The difference in length between twin vs. mono isn't due to having to account for the rod volume, because both types have to do that, and typically rod volume doesn't change significantly between the two on the same application. BUT, each accounts for it differently. The twin tube places the extra volume OUTSIDE the inner tube, concentric with the rod. The monotube places the extra volume BELOW the oil chamber. The only way a monotube won't be longer than a twin tube is if there is enough dead length built into the twin tube (which depends soley on the location of the upper and lower shock mounts on the chassis) to account for this extra volume requirement WITHOUT extending the damper. In some cases it is possible, in many it isn't. There would be no other reason to make such a change to length and travel. I think we may be making different points, or maybe I'm misunderstanding you.


Generally, I agree with your points about speacial cases where a monotube may have very good fricition characterisitics. I think we both agree though that for the vast majority of OEM applications and even many aftermarket/race dampers, twin tubes will be much better in this regard than monotubes.

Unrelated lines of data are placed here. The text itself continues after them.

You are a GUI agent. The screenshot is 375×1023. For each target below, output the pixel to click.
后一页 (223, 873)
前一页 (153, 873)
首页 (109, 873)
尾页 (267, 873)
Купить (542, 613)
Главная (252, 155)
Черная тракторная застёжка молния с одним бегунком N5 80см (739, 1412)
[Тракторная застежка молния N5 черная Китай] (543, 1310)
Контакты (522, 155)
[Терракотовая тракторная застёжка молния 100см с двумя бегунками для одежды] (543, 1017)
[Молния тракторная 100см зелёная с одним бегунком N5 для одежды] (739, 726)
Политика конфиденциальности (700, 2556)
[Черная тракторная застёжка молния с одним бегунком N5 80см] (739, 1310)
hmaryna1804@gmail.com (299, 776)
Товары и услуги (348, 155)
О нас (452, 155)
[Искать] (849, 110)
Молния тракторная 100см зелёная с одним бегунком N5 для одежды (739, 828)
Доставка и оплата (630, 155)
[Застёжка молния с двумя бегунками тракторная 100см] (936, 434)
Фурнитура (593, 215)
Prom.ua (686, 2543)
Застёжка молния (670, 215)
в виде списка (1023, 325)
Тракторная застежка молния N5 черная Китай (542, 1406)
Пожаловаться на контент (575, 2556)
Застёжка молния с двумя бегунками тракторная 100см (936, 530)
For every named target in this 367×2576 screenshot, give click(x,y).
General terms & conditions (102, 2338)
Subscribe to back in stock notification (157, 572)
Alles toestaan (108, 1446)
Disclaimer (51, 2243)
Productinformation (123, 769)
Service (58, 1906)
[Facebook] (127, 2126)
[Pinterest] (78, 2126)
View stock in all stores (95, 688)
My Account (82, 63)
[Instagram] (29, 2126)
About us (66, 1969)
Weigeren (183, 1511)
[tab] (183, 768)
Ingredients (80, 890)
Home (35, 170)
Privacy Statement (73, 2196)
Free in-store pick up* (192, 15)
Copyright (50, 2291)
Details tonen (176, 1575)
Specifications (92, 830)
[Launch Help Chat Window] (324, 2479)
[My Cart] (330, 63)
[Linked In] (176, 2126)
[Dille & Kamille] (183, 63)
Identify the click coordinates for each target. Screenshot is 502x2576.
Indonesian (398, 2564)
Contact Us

Not sure what you mean by II-V-I (program code for a certain OEM?). . . so I'm probably not one of them. I'm just an engineer who has a bit of experience with shock design and tuning.
MrXtreme
Posts: 9
Joined: Sun Dec 04, 2005 10:27 pm
Location: Surf City, USA

Post by MrXtreme »

I was wondering where you had gone :D

I'm not a shock designer, but in looking at a few different designs, it
appears that the only reason for having the separate chamber in a mono
tube is to account for the shaft volume, as oil is essentially
incompressible, unless it is in the form of an emulsion. If you tried
to build a shock without something to compress inside, it would be
hydraulic locked.

Yes, it sounds like we do agree on this topic more than we disagree.

II-V-I is a jazz chord progression. I'm just an amateur tenor sax dude.